Le scénario brillant et empreint d'une extrême tendresse est servi par un dessin superbe, une maîtrise du noir et blanc parfaite, une régularité qui ne sombre pas dans l'ennuyeux. Le rythme est excellent. On prend le temps d'apprécier jusqu'à la fin, également très forte, qui nous laisse rassasiés. Certes, on en redemanderait, comme toujours avec les très belles œuvres, mais il n'y a pas de déception, pas de désagréable impression de "trop vite" ou de "trop court".

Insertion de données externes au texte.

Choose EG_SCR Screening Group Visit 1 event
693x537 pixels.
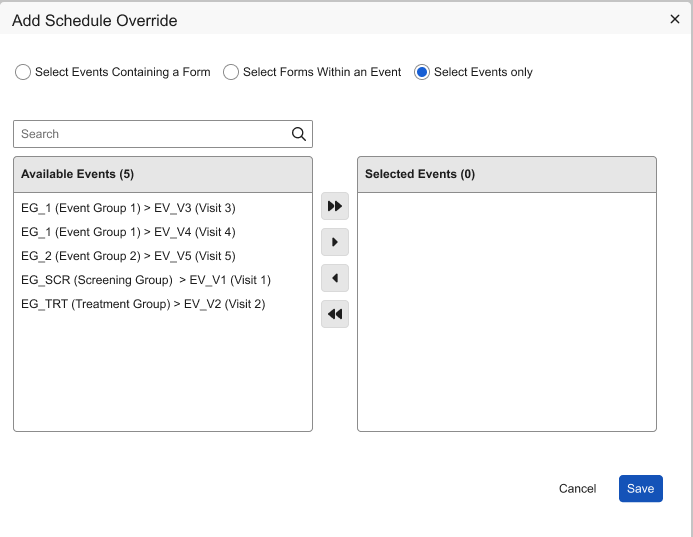click(x=145, y=280)
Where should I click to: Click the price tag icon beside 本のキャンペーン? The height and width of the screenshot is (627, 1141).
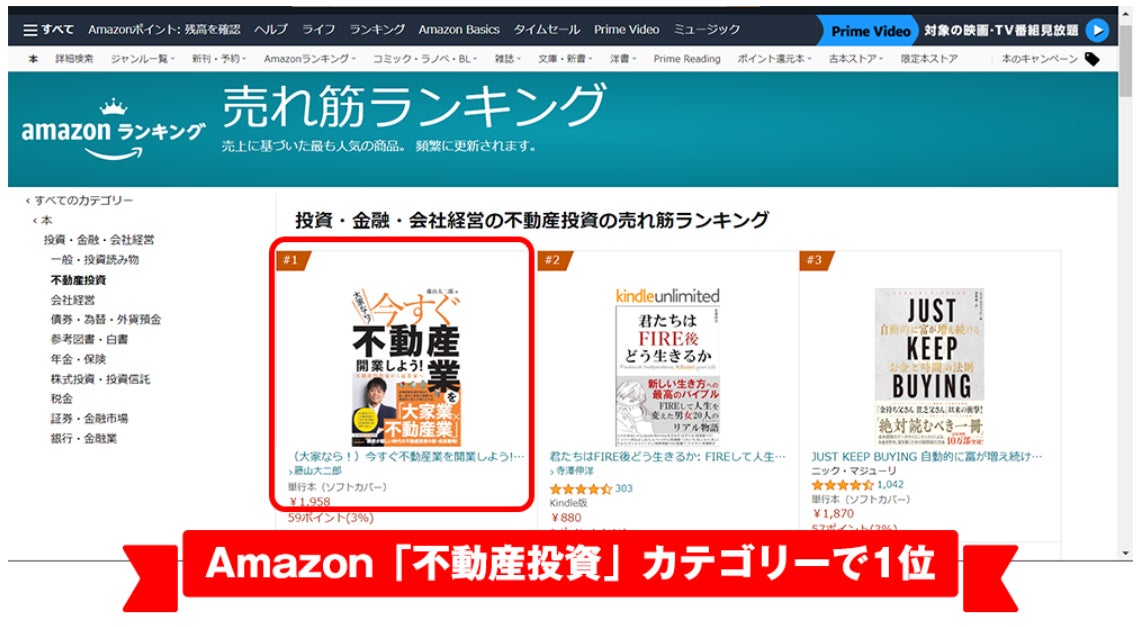pos(1092,59)
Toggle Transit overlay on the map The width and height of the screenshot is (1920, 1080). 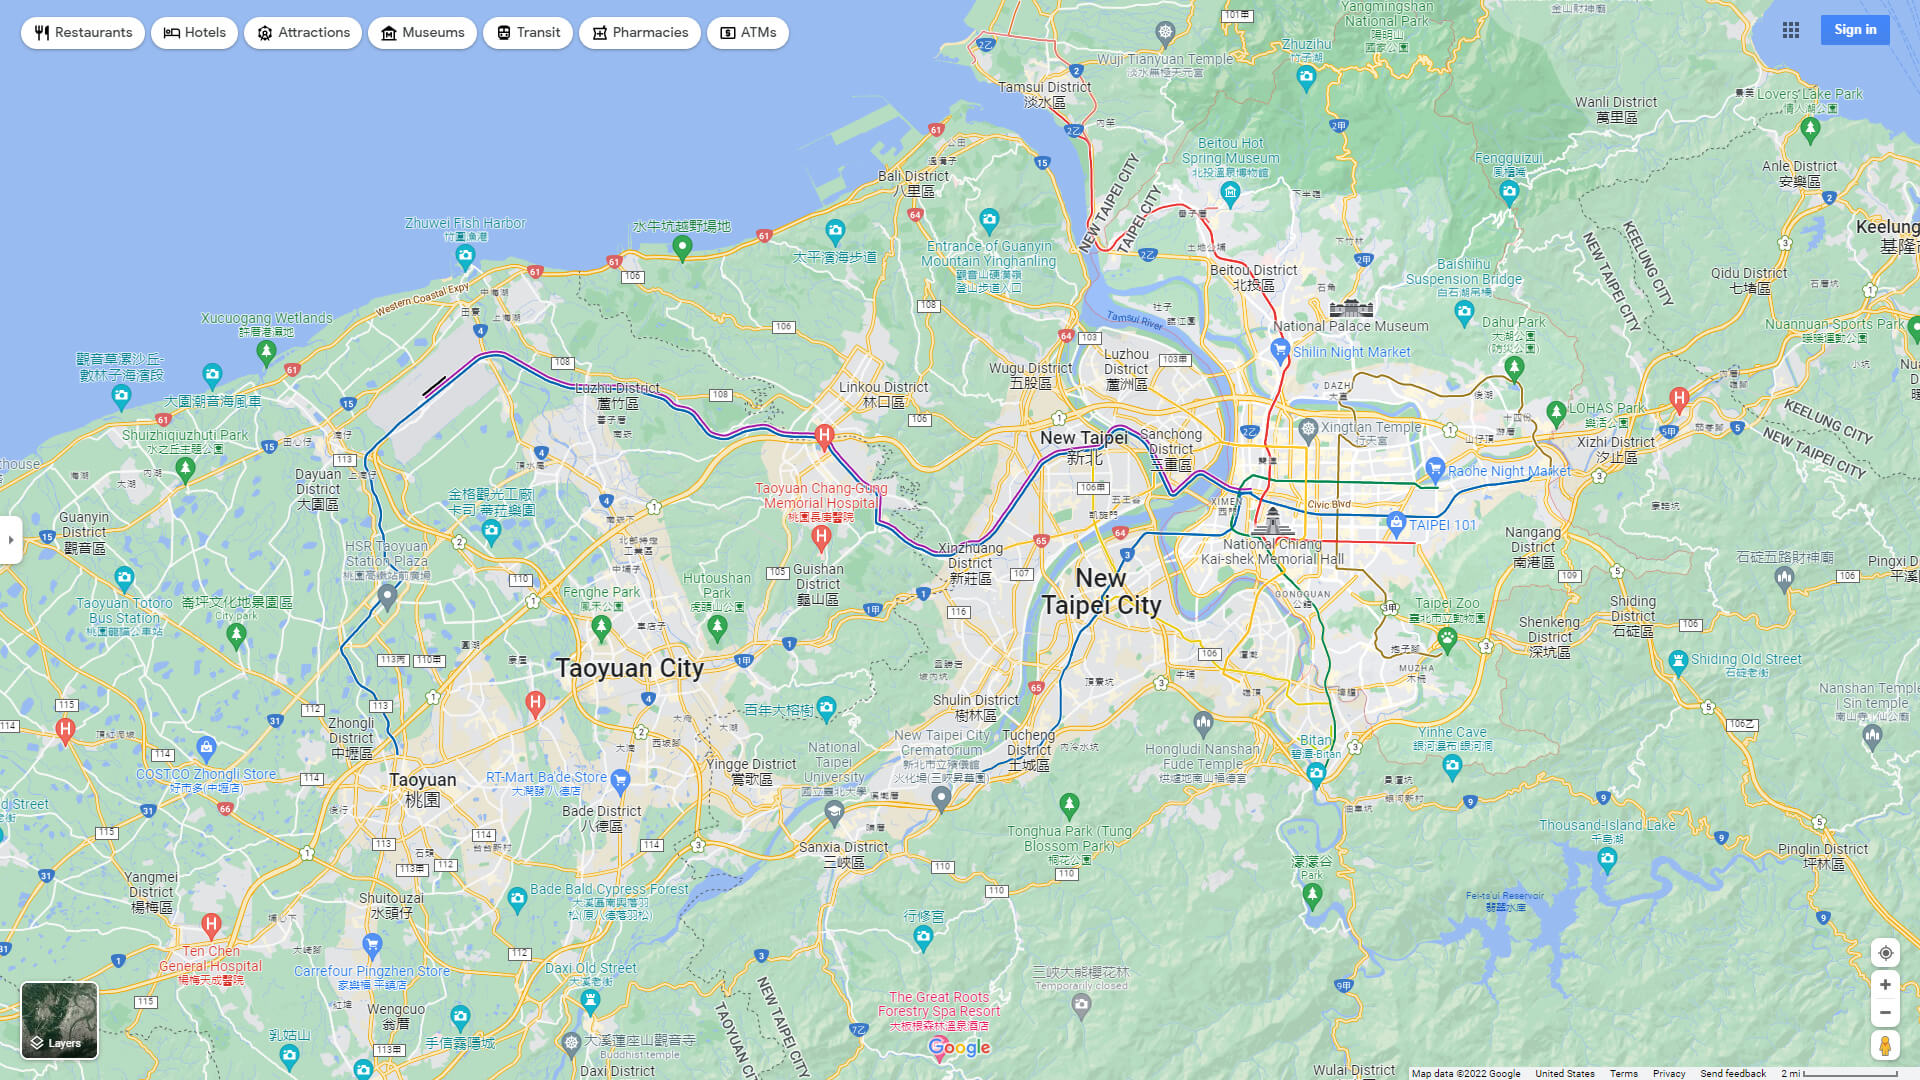[x=527, y=32]
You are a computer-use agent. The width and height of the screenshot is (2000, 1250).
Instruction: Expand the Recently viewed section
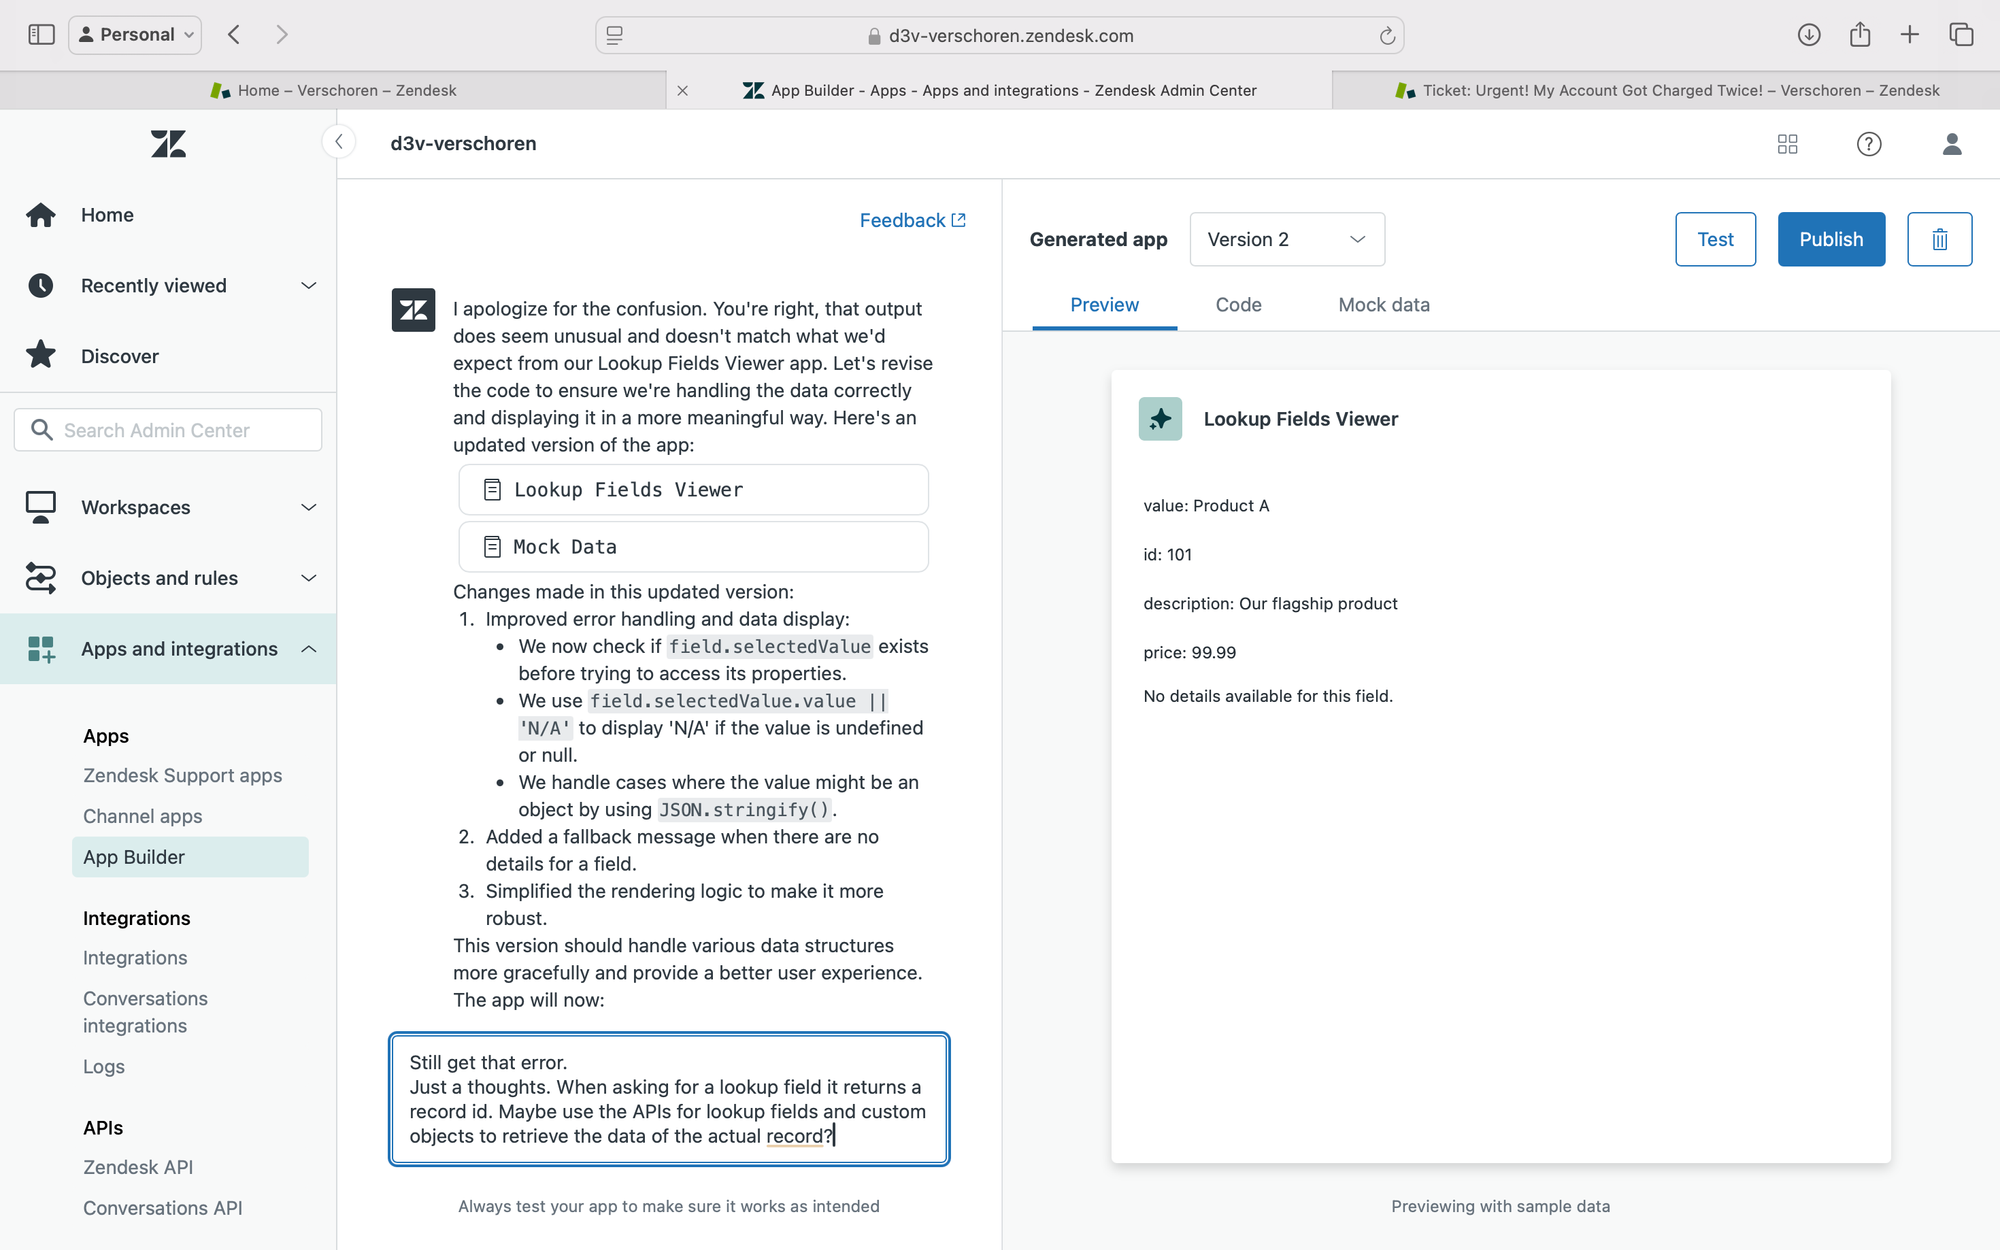click(168, 286)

Enfin, plus que tout, "Quartier lointain" est un livre qui fait du bien, une réponse à ceux qui s'interrogent encore sur l'utilité de l'art. Plus que du plaisir, ce qui est déjà une très belle chose, Jirô Taniguchi m'apporte ici du bonheur. La fin de son manga donne envie d'aller bouffer la vie à pleines dents. Parce que si aujourd'hui, je me dis que j'aimerais revivre mon enfance, qu'est-ce-qui me dis que dans quelques années, je ne souhaiterai pas revenir à aujourd'hui ?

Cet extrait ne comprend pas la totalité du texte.